As shown in Table 1, the optical fibers of the examples have no pinholes in the coating layer and show excellent transmission loss test results at low temperatures.

[0023]

The optical fiber of the present invention has a coating layer made of a specific syndiotactic polypropylene. Since this coating layer does not require a curing treatment at the time of film formation, it is possible to eliminate the conventional curing treatment by ultraviolet rays or heat, and suppress the generation of pinholes in the coating layer. Therefore, according to this coating layer, the tightening force for the optical fiber becomes uniform, the optical fiber is not distorted, and the optical fiber exhibits excellent transmission efficiency. Further, since no curing treatment is required, the manufacturing efficiency of the optical fiber can be improved and the production cost can be reduced. The coating layer made of a specific syndiotactic polypropylene has both flexibility and toughness.
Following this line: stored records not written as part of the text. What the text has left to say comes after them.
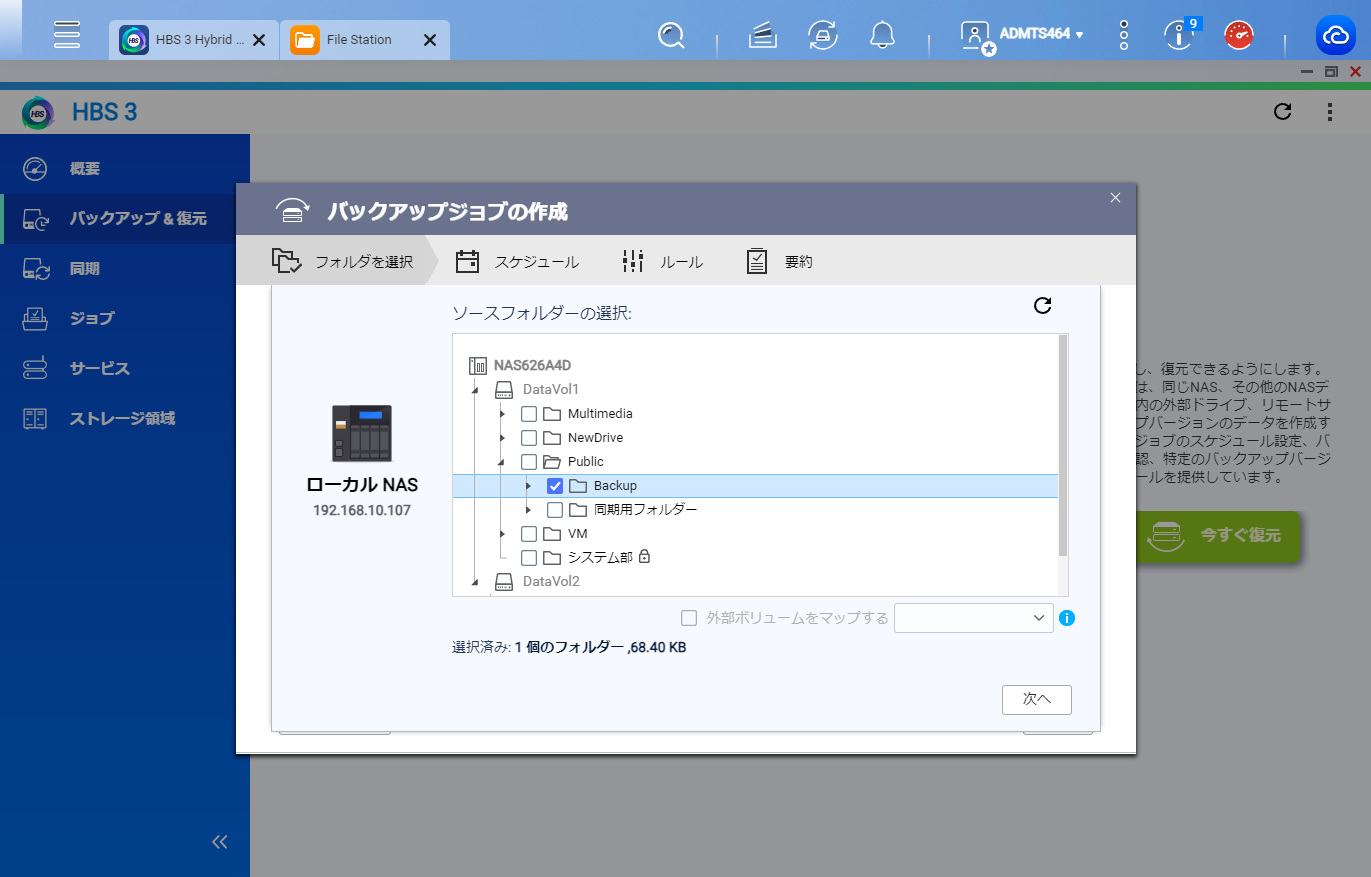This screenshot has width=1371, height=877.
Task: Open the notifications bell icon
Action: pos(882,36)
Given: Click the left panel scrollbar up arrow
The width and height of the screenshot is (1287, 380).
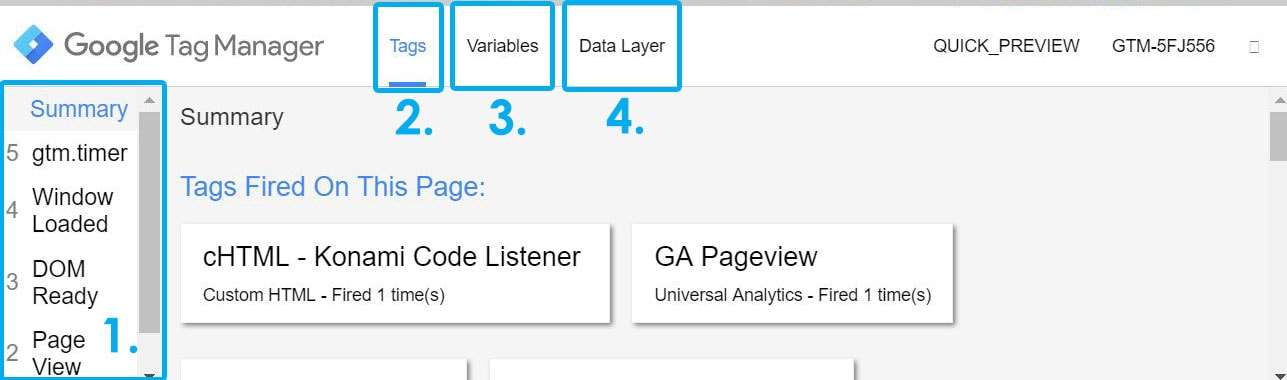Looking at the screenshot, I should tap(149, 100).

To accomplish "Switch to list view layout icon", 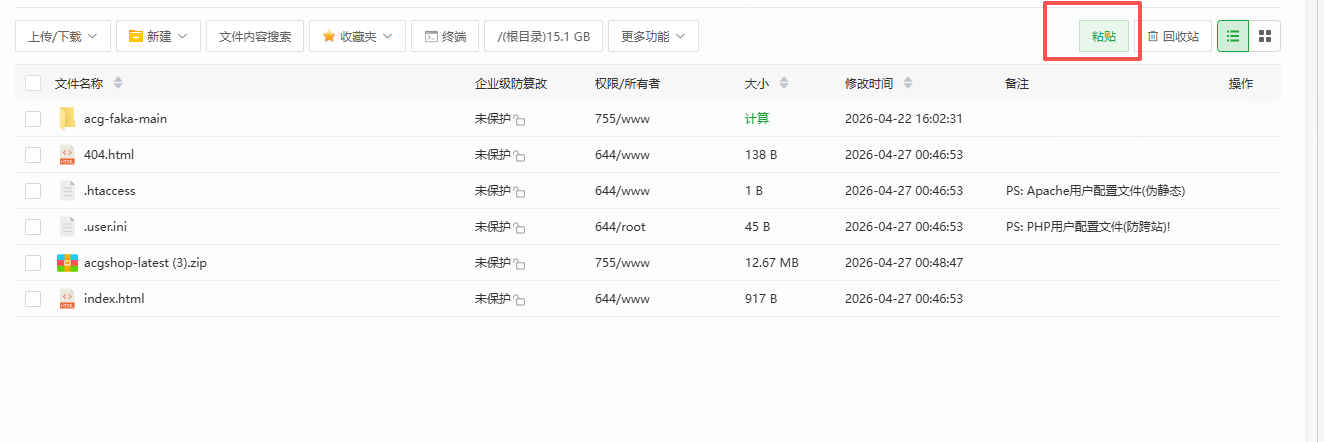I will pyautogui.click(x=1233, y=36).
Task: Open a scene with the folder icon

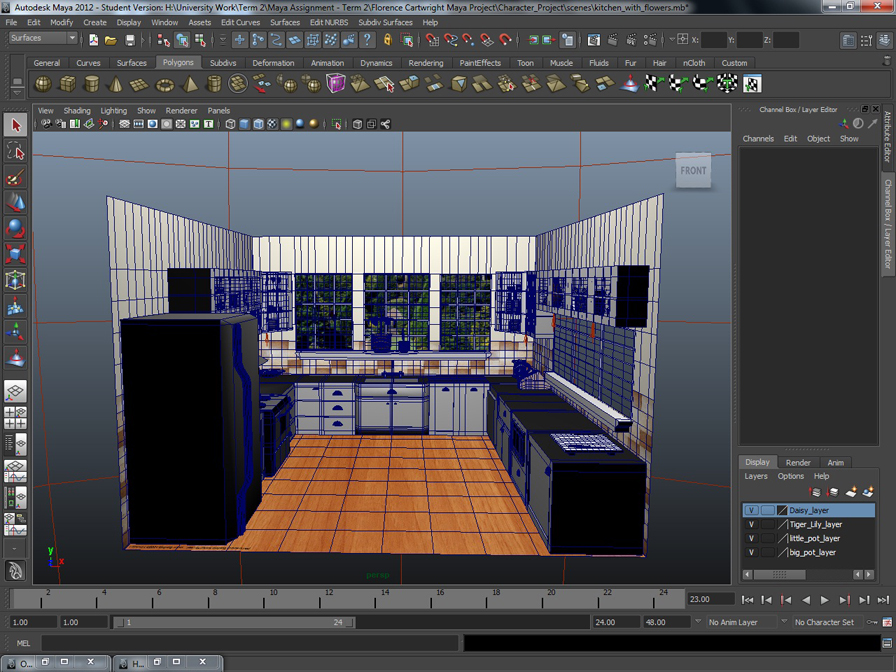Action: pos(111,40)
Therefore, according to this coating layer,
The optical fiber can be given high resistance to pulling and bending, contraction is suppressed when cooled to a low temperature, and transmission loss at a low temperature can be significantly reduced. Further, since the coating layer exhibits sufficient physical properties even if it is a single layer, it is not necessary to form a jacket with the primary layer unlike the coating layer of the conventional optical fiber, and the primary layer and the jacket are not necessary. Can be integrated.

Claims (3)

[Claims] 1. A syndiotactic pentad fraction of 0.7 or more and an MFR of 0.1 to 20 g / 10.
An optical fiber having a coating layer made of syndiotactic polypropylene in the range of minutes. 2. The optical fiber according to claim 1, wherein the coating layer is a primary layer. 3. The optical fiber according to claim 1, wherein the coating layer is a jacket.